Unfortunately, teachers have been misinformed and do not understand the philosophy behind their writing center’s motive and misuse their assistance.  The typical attitude of a professor toward a lack of higher writing skills is: “I’m not teaching you something you should have learned back in middle school, go to the writing center”.  This attitude is not only fallacious, but at the same time destroys both the writing center and the student.
The writing culture has portrayed their main focus on the mainstream student body, leaving the rest behind straggling to make it.  The stragglers are then sent to their last resort also known as the writing center, to help “fix” their grammatical issues in their writing habits.  Unfortunetly, the writing center is not created to fix or restore a student’s writing, their goal is to tutor and assist writers and not to hand them the “right answer”.
The Kean University’s writing center is a peer tutorial institution made up of collaborative techniques to assist the writer but not teach the writer. According to an article called, Coaching the Writing Process in the Kean University’s Online newspaper, the writing center is described as “the product of a long-term ambition to provide tutoring services in an area with interdisciplinary importance and personal development. Writers from the Kean University student body, faculty, and staff are welcome to utilize the writing center's tutoring sessions and resources.” (Nieves , 2010)
As an ESL writer, being thrown into a writing center, may not be the best possible answer for the student.  Typically the tutorial assistance available for these students is provided by writing centers, and most of the work available there is more commonly based on the work of an English native speaker.  Peer tutors attend to all students who walk in the door with proofreading and writing process questions, organizational and main focus inquiries, planning consultations, etc.  The main question here is, do these strategies appeal to the entire student body?  What about those who need assistance witht the simpler writing processes such as grammar and sentence structure?

# [TASK OBJECTIVE]
Pick up the essay on writing centers and ESL writers right after its final question, and keep writing in the same voice.

# [SOURCE MATERIAL]

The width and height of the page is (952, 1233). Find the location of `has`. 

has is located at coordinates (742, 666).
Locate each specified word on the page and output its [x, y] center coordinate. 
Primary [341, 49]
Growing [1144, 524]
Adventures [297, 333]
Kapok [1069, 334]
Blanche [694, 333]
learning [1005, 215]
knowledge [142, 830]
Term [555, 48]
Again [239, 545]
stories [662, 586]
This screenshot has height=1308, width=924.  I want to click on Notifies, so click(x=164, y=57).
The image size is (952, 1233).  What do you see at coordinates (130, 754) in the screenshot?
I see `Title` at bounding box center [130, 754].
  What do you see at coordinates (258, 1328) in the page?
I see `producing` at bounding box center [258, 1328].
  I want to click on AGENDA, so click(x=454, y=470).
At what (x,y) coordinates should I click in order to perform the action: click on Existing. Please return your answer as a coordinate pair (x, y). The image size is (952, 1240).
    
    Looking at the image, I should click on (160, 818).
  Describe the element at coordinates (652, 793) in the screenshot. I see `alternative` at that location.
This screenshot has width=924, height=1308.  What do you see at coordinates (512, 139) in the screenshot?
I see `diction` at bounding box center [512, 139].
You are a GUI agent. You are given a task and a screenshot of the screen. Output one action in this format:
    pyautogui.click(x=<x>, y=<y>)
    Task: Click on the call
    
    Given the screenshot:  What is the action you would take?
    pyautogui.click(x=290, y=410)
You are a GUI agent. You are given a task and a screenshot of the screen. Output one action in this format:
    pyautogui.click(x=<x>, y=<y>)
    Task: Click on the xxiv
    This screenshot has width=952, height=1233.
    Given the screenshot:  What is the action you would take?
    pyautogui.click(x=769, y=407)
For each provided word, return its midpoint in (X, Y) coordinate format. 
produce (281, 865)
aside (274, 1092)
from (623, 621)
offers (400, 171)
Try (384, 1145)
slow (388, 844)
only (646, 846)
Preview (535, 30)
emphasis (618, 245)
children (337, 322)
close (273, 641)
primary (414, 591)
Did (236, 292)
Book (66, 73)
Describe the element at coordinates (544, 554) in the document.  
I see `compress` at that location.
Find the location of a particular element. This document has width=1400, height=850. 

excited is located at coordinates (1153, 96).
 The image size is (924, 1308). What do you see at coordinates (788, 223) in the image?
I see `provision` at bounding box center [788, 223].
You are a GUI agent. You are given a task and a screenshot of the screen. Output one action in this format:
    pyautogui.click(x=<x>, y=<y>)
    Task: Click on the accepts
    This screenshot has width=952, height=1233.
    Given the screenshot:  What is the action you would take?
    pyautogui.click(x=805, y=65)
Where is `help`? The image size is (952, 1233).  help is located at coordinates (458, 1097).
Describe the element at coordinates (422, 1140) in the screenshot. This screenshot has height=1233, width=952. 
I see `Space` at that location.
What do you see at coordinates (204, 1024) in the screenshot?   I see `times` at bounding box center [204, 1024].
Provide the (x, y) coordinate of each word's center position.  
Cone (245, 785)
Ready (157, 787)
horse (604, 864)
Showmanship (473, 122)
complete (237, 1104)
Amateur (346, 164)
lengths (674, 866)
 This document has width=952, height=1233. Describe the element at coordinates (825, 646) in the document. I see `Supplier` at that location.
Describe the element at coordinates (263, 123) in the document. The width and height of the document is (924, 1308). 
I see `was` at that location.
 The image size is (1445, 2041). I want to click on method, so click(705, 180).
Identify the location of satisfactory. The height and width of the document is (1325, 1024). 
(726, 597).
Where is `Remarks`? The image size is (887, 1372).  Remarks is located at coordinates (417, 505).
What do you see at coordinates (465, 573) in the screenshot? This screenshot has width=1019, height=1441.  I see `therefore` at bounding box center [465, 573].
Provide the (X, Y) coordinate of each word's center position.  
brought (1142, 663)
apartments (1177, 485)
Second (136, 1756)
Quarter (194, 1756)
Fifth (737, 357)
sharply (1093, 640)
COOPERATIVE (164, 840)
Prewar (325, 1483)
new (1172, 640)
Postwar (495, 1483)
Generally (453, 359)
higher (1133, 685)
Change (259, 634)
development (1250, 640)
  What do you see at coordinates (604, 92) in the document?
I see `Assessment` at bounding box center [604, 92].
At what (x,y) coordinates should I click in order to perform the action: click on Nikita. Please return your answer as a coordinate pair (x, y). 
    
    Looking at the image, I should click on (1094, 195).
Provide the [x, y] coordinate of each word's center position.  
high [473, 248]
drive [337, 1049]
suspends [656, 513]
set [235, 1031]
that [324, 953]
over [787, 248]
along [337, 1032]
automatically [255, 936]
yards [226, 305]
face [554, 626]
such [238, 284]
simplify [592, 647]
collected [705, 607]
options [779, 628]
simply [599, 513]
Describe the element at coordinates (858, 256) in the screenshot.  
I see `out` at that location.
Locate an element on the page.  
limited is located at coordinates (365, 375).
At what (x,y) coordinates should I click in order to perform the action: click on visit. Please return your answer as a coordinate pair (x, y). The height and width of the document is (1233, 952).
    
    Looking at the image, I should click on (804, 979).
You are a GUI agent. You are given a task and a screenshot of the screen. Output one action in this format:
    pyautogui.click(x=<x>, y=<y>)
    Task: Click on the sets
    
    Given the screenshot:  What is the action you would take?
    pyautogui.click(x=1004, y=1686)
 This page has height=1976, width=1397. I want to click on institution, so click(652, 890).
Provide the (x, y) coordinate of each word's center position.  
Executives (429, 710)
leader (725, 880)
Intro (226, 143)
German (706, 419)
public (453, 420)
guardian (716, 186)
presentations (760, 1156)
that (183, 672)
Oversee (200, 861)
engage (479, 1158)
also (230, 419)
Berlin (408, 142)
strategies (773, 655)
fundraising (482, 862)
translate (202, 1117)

# [REPLY TO THE TASK]
Judith Powers writes an article on the different strategies needed to be held for the ESL writer.  “In responding to the three-fold increase in numbers of ESL conferences over the past two years, our writing center faculty has begun to question whether traditional collaborative strategies are appropriate and effective for second-language writers”(368).  The problem of not being fully equipped for the non-native speaking student evolves. “Unfortunately, many of the collaborative techniques that had been so successful with native-speaking writers appeared to fail (or work differently) when applied to ESL conferences” (369).


















Works Cited

Nieves , B. (2010). Coaching the writing process. The Cougars' Byte Online, Retrieved
from http://media.www.cougarsbyte.com/media/storage/paper738/news/2010/09/28/CampusLife/Coaching.The.Writing.Process-3936962.shtml#cp_article_tools
Office of Institutional Research, . "Kean University 2009 Facts." Kean University: Office
of Institutional Research . N.p., 2009 . Web. 3 Oct 2010.
<http://ir.kean.edu/irhome/Factsheet/FactSheet09FA.pdf>
Powers, Judith. Rethinking Writing Center Conferencing
Strategies for the ESL Writer. 1993. 368-369. Print.